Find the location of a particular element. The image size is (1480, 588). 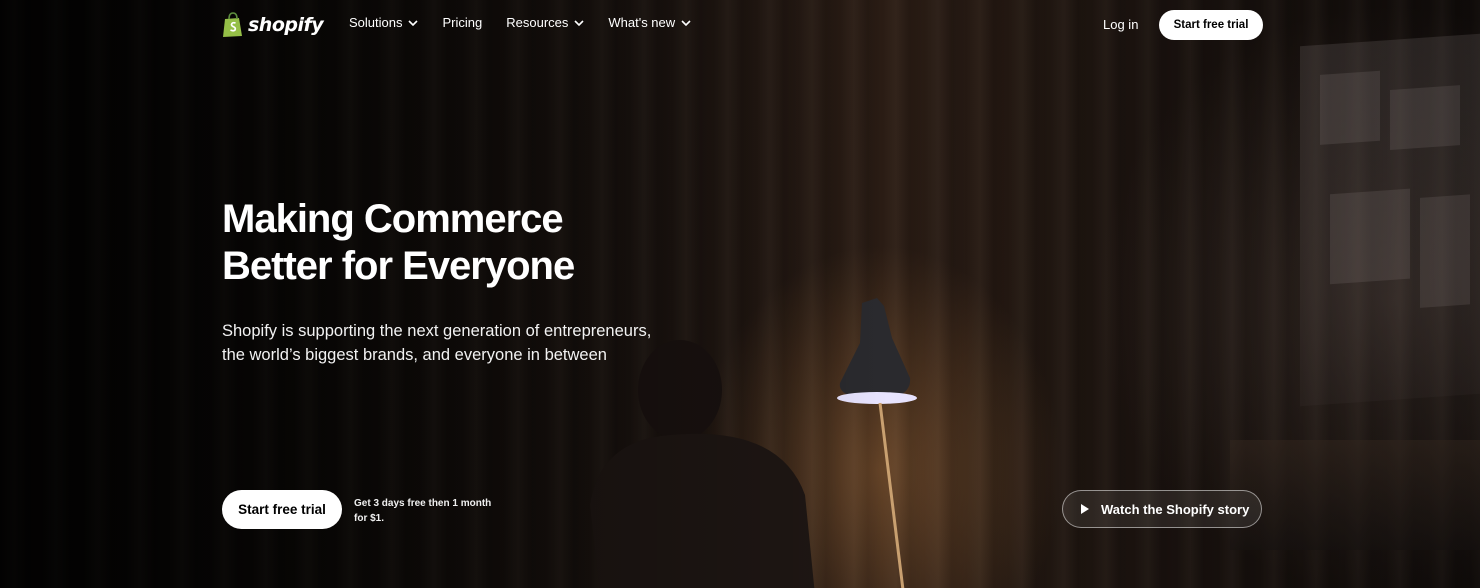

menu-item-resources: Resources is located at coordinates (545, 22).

---

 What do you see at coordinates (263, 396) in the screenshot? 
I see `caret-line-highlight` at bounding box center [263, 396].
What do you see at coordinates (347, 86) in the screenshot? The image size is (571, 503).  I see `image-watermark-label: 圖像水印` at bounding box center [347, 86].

Exercise goal
Swap "particular" for "specific" in the records, from the line holding "Find the location" through the line holding "menu-item-resources: Resources is", inclusive, and give those lines again with nothing else changed and the pictures left out.

Answer for this exercise
Find the location of a specific element. The image size is (1480, 588). 

menu-item-resources: Resources is located at coordinates (545, 22).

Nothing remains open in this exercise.